### Assignment
Copy the records below word for word, leaving out nothing.

### Data for this task
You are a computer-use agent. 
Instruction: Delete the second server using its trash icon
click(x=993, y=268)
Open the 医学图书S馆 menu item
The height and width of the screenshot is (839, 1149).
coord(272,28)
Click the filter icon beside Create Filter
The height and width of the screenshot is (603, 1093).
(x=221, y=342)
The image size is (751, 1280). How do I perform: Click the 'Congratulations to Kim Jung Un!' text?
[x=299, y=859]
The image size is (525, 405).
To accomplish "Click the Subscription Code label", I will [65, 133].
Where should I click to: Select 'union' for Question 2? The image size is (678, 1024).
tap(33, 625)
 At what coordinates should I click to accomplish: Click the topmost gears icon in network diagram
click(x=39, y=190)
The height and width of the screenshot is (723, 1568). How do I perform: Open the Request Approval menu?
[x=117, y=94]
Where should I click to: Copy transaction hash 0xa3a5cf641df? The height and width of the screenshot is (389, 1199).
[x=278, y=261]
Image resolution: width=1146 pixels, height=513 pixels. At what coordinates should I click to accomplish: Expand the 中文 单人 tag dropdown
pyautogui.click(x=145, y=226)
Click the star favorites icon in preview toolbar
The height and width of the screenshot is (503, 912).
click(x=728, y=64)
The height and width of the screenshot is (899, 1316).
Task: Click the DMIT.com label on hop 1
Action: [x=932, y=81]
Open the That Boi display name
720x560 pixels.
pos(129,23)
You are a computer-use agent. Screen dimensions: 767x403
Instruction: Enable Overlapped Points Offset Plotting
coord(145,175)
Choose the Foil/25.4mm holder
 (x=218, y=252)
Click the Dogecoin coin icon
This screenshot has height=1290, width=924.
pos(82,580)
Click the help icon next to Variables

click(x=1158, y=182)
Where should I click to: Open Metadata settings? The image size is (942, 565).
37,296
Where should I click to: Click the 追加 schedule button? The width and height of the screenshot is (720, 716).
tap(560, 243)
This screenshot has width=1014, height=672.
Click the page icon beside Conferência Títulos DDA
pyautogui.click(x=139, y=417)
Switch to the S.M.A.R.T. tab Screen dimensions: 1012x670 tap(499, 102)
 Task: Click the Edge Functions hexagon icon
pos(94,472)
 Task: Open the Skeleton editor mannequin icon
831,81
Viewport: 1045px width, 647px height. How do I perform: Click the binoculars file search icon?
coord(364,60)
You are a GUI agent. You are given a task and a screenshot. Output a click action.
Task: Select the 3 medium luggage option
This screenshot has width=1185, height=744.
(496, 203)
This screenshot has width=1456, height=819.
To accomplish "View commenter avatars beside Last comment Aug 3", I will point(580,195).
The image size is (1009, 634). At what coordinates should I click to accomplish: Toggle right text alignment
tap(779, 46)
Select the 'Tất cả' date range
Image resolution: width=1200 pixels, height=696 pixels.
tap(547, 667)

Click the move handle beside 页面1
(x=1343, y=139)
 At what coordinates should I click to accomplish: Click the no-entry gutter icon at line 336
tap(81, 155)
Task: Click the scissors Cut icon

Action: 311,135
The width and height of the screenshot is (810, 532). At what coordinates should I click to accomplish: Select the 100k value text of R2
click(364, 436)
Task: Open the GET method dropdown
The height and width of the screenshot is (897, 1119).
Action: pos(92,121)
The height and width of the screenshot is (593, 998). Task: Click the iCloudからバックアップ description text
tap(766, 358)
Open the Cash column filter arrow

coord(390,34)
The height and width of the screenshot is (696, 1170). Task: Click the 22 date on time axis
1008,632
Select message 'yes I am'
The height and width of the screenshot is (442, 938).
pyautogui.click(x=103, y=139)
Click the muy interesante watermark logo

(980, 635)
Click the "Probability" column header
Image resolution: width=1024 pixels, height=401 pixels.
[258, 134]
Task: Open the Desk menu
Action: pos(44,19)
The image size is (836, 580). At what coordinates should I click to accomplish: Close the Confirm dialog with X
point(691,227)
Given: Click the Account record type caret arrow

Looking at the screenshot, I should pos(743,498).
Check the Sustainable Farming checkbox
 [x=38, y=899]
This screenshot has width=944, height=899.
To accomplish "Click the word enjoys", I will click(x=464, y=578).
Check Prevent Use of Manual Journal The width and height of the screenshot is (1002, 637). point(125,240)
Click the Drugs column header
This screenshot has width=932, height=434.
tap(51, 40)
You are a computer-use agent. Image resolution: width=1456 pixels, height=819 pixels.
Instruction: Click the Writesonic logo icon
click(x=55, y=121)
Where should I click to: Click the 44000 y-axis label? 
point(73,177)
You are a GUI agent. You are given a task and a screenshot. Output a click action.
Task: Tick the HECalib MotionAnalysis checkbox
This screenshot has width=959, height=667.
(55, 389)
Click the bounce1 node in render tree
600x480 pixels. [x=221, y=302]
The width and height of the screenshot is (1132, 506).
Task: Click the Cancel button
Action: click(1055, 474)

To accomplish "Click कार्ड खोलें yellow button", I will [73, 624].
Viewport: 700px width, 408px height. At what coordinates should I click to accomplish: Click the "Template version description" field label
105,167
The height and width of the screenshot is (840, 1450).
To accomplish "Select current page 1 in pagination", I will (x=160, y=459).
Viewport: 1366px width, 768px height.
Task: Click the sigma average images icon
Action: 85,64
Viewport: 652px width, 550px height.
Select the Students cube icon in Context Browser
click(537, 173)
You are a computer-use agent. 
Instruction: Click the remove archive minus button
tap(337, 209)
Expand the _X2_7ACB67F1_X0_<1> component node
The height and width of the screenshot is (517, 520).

### Written response
You are a computer-use agent. 
Instruction: Delete the second server using its trash icon
click(x=993, y=268)
Open the 医学图书S馆 menu item
The height and width of the screenshot is (839, 1149).
coord(272,28)
Click the filter icon beside Create Filter
The height and width of the screenshot is (603, 1093).
(x=221, y=342)
The image size is (751, 1280). How do I perform: Click the 'Congratulations to Kim Jung Un!' text?
[x=299, y=859]
The image size is (525, 405).
To accomplish "Click the Subscription Code label", I will [65, 133].
Where should I click to: Select 'union' for Question 2? The image size is (678, 1024).
tap(33, 625)
 At what coordinates should I click to accomplish: Click the topmost gears icon in network diagram
click(x=39, y=190)
The height and width of the screenshot is (723, 1568). How do I perform: Open the Request Approval menu?
[x=117, y=94]
Where should I click to: Copy transaction hash 0xa3a5cf641df? The height and width of the screenshot is (389, 1199).
[x=278, y=261]
Image resolution: width=1146 pixels, height=513 pixels. At what coordinates should I click to accomplish: Expand the 中文 单人 tag dropdown
pyautogui.click(x=145, y=226)
Click the star favorites icon in preview toolbar
The height and width of the screenshot is (503, 912).
click(x=728, y=64)
The height and width of the screenshot is (899, 1316).
Task: Click the DMIT.com label on hop 1
Action: [x=932, y=81]
Open the That Boi display name
720x560 pixels.
pos(129,23)
You are a computer-use agent. Screen dimensions: 767x403
Instruction: Enable Overlapped Points Offset Plotting
coord(145,175)
Choose the Foil/25.4mm holder
 (x=218, y=252)
Click the Dogecoin coin icon
This screenshot has height=1290, width=924.
pos(82,580)
Click the help icon next to Variables

click(x=1158, y=182)
Where should I click to: Open Metadata settings? The image size is (942, 565).
37,296
Where should I click to: Click the 追加 schedule button? The width and height of the screenshot is (720, 716).
tap(560, 243)
This screenshot has width=1014, height=672.
Click the page icon beside Conferência Títulos DDA
pyautogui.click(x=139, y=417)
Switch to the S.M.A.R.T. tab Screen dimensions: 1012x670 tap(499, 102)
 Task: Click the Edge Functions hexagon icon
pos(94,472)
 Task: Open the Skeleton editor mannequin icon
831,81
Viewport: 1045px width, 647px height. How do I perform: Click the binoculars file search icon?
coord(364,60)
You are a GUI agent. You are given a task and a screenshot. Output a click action.
Task: Select the 3 medium luggage option
This screenshot has width=1185, height=744.
(496, 203)
This screenshot has width=1456, height=819.
To accomplish "View commenter avatars beside Last comment Aug 3", I will point(580,195).
The image size is (1009, 634). At what coordinates should I click to accomplish: Toggle right text alignment
tap(779, 46)
Select the 'Tất cả' date range
Image resolution: width=1200 pixels, height=696 pixels.
tap(547, 667)

Click the move handle beside 页面1
(x=1343, y=139)
 At what coordinates should I click to accomplish: Click the no-entry gutter icon at line 336
tap(81, 155)
Task: Click the scissors Cut icon

Action: 311,135
The width and height of the screenshot is (810, 532). At what coordinates should I click to accomplish: Select the 100k value text of R2
click(364, 436)
Task: Open the GET method dropdown
The height and width of the screenshot is (897, 1119).
Action: pos(92,121)
The height and width of the screenshot is (593, 998). Task: Click the iCloudからバックアップ description text
tap(766, 358)
Open the Cash column filter arrow

coord(390,34)
The height and width of the screenshot is (696, 1170). Task: Click the 22 date on time axis
1008,632
Select message 'yes I am'
The height and width of the screenshot is (442, 938).
pyautogui.click(x=103, y=139)
Click the muy interesante watermark logo

(980, 635)
Click the "Probability" column header
Image resolution: width=1024 pixels, height=401 pixels.
[258, 134]
Task: Open the Desk menu
Action: pos(44,19)
The image size is (836, 580). At what coordinates should I click to accomplish: Close the Confirm dialog with X
point(691,227)
Given: Click the Account record type caret arrow

Looking at the screenshot, I should pos(743,498).
Check the Sustainable Farming checkbox
 [x=38, y=899]
This screenshot has width=944, height=899.
To accomplish "Click the word enjoys", I will click(x=464, y=578).
Check Prevent Use of Manual Journal The width and height of the screenshot is (1002, 637). point(125,240)
Click the Drugs column header
This screenshot has width=932, height=434.
tap(51, 40)
You are a computer-use agent. Image resolution: width=1456 pixels, height=819 pixels.
Instruction: Click the Writesonic logo icon
click(x=55, y=121)
Where should I click to: Click the 44000 y-axis label? 
point(73,177)
You are a GUI agent. You are given a task and a screenshot. Output a click action.
Task: Tick the HECalib MotionAnalysis checkbox
This screenshot has width=959, height=667.
(55, 389)
Click the bounce1 node in render tree
600x480 pixels. [x=221, y=302]
The width and height of the screenshot is (1132, 506).
Task: Click the Cancel button
Action: click(1055, 474)

To accomplish "Click कार्ड खोलें yellow button", I will [73, 624].
Viewport: 700px width, 408px height. At what coordinates should I click to accomplish: Click the "Template version description" field label
105,167
The height and width of the screenshot is (840, 1450).
To accomplish "Select current page 1 in pagination", I will (x=160, y=459).
Viewport: 1366px width, 768px height.
Task: Click the sigma average images icon
Action: 85,64
Viewport: 652px width, 550px height.
Select the Students cube icon in Context Browser
click(537, 173)
You are a computer-use agent. 
Instruction: Click the remove archive minus button
tap(337, 209)
Expand the _X2_7ACB67F1_X0_<1> component node
The height and width of the screenshot is (517, 520).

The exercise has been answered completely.